Em boa parte das letras, Lovato cita sua vida amorosa e principalmente o rompimento com seu ex-noivo. Compondo a maior partes das canções, podemos ver o quanto o olhar da artista está no projeto e que suas letras adquiriram altos níveis de composições e uma riqueza de detalhes no enredo.
Um exemplo é ‘Melon Cake’, que trata sobre o controle que sua antiga equipe de gerenciamento fazia por conta de seus distúrbios alimentares: não a deixavam comer o que queria, e a faziam comer um “bolo” que nada mais era do que uma melancia em formato de bolo, com cobertura de chantilly sem gordura. Inclusive esse não só é um dos maiores momentos do disco, como também de sua carreira. Um pop retrô e contagiante.
Também citando essa profundidade, a envolvente ‘California Sober’ fala em maiores detalhes sobre sua recuperação e o método que está descobrindo para reduzir danos e controlar seus vícios. Em sua instrumental, soa como um clássico do início dos anos 2000.
E colocando sua concisão à prova, alguns pontos chegam a trazer propostas que fugiriam da trilha, como a tão aguardada e poderosa ‘Met Him Last Night’, um feat. com Ariana Grande. E junto com ‘My Girlfriends Are My Boyfriend’ com a rapper Sawetiee, marcam os momentos mais comerciais e com um pé no “urban”, mas que surpreendentemente se encaixaram sem destoar do resto.

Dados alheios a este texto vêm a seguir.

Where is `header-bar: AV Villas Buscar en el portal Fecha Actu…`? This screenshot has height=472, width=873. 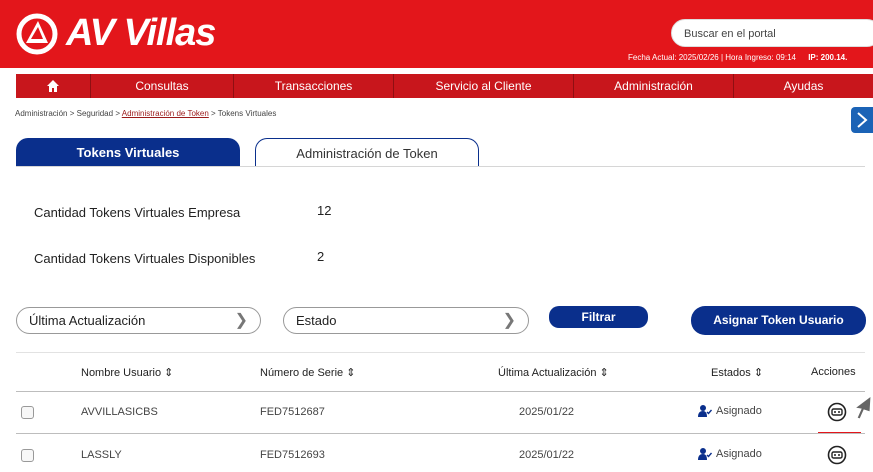
header-bar: AV Villas Buscar en el portal Fecha Actu… is located at coordinates (436, 34).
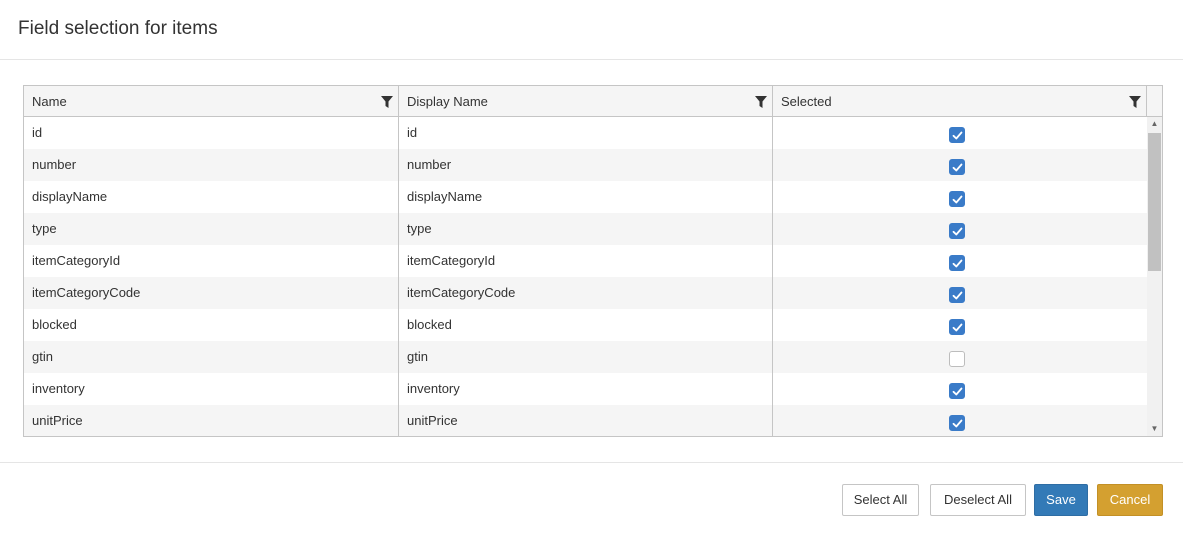  I want to click on table-row: gtin gtin, so click(586, 357).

O maior momento do disco é na verdade um cover. A icônica ‘Mad World’ (1982) da banda Tears for Fears, que já foi regravada na voz de milhares de intérpretes, agora ganha uma versão na voz de Lovato. Nesta versão, que se aproxima mais à dramaticidade e melancolia da roupagem que foi para o filme “Donnie Darko” (2001), o sentimento de “voyeurismo” pela vida parece se conectar com todo conceito do álbum e eleva os níveis.
A animada balada de violão ‘Butterfly’ é intrigante, e em conjunto com a introspectiva ‘Good Place’ formam um final perfeito. Esta última soa como um resumo de tudo o que foi abordado. É uma balada de violão sem segredos e intimista, que ganha força ao decorrer de sua duração, e que é confortante.
Em sua sonoridade, podemos dizer que a artista está em seu melhor momento
Com momentos altos e baixos, faixas animadas e outras introspectivas, e uma levada do country ao mid-tempo, o que chega até mesmo espantar é o zelo por criar um disco extremamente coeso. A impressão que “Dancing With The Devil… The Art of Starting Over” passo no final é de leveza. Apesar de uma profunda imersão em algumas letras trágicas, Demi Lovato não é mais a “menina” de ‘Skyscraper’. E toda essa maturidade ressoa em um conteúdo lírico ponderado e na medida certa. Um perfeito “recomeço” para Demi Lovato.